* Data for the task:
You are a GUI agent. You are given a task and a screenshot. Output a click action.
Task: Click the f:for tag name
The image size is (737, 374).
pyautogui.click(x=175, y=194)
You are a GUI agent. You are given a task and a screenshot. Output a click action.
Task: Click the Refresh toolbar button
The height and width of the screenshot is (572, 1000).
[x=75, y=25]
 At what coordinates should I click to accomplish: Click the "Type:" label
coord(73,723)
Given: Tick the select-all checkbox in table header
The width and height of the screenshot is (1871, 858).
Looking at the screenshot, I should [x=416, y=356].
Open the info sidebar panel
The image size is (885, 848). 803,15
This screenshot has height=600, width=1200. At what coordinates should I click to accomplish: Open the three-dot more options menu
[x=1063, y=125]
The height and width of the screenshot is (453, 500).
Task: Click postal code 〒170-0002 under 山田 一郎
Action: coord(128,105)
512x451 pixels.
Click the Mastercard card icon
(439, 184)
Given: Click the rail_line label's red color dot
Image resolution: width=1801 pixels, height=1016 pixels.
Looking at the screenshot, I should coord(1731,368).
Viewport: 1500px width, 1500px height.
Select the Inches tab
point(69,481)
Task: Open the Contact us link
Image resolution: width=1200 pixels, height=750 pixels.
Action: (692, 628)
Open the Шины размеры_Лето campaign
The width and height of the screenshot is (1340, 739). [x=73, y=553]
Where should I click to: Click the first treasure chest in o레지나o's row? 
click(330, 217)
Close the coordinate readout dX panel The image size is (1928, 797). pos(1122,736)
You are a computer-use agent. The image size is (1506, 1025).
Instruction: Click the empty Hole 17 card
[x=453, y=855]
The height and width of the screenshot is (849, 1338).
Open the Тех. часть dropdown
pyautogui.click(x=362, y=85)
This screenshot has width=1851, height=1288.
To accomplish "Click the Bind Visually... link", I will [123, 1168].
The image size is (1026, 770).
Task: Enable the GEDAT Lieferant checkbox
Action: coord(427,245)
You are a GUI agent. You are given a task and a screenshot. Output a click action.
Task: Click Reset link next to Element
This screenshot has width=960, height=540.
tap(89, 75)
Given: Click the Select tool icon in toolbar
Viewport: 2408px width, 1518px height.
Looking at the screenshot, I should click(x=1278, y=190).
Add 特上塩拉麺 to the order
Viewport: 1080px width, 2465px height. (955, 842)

* Action item: Write out the listing above, keeping every word exactly.

* Your response:
You are a GUI agent. You are given a task and a screenshot. Output a click action.
Task: Click the f:for tag name
The image size is (737, 374).
pyautogui.click(x=175, y=194)
You are a GUI agent. You are given a task and a screenshot. Output a click action.
Task: Click the Refresh toolbar button
The height and width of the screenshot is (572, 1000).
[x=75, y=25]
 At what coordinates should I click to accomplish: Click the "Type:" label
coord(73,723)
Given: Tick the select-all checkbox in table header
The width and height of the screenshot is (1871, 858).
Looking at the screenshot, I should [x=416, y=356].
Open the info sidebar panel
The image size is (885, 848). 803,15
This screenshot has height=600, width=1200. At what coordinates should I click to accomplish: Open the three-dot more options menu
[x=1063, y=125]
The height and width of the screenshot is (453, 500).
Task: Click postal code 〒170-0002 under 山田 一郎
Action: coord(128,105)
512x451 pixels.
Click the Mastercard card icon
(439, 184)
Given: Click the rail_line label's red color dot
Image resolution: width=1801 pixels, height=1016 pixels.
Looking at the screenshot, I should coord(1731,368).
Viewport: 1500px width, 1500px height.
Select the Inches tab
point(69,481)
Task: Open the Contact us link
Image resolution: width=1200 pixels, height=750 pixels.
Action: (692, 628)
Open the Шины размеры_Лето campaign
The width and height of the screenshot is (1340, 739). [x=73, y=553]
Where should I click to: Click the first treasure chest in o레지나o's row? 
click(330, 217)
Close the coordinate readout dX panel The image size is (1928, 797). pos(1122,736)
You are a computer-use agent. The image size is (1506, 1025).
Instruction: Click the empty Hole 17 card
[x=453, y=855]
The height and width of the screenshot is (849, 1338).
Open the Тех. часть dropdown
pyautogui.click(x=362, y=85)
This screenshot has width=1851, height=1288.
To accomplish "Click the Bind Visually... link", I will [123, 1168].
The image size is (1026, 770).
Task: Enable the GEDAT Lieferant checkbox
Action: coord(427,245)
You are a GUI agent. You are given a task and a screenshot. Output a click action.
Task: Click Reset link next to Element
This screenshot has width=960, height=540.
tap(89, 75)
Given: Click the Select tool icon in toolbar
Viewport: 2408px width, 1518px height.
Looking at the screenshot, I should click(x=1278, y=190).
Add 特上塩拉麺 to the order
Viewport: 1080px width, 2465px height. (955, 842)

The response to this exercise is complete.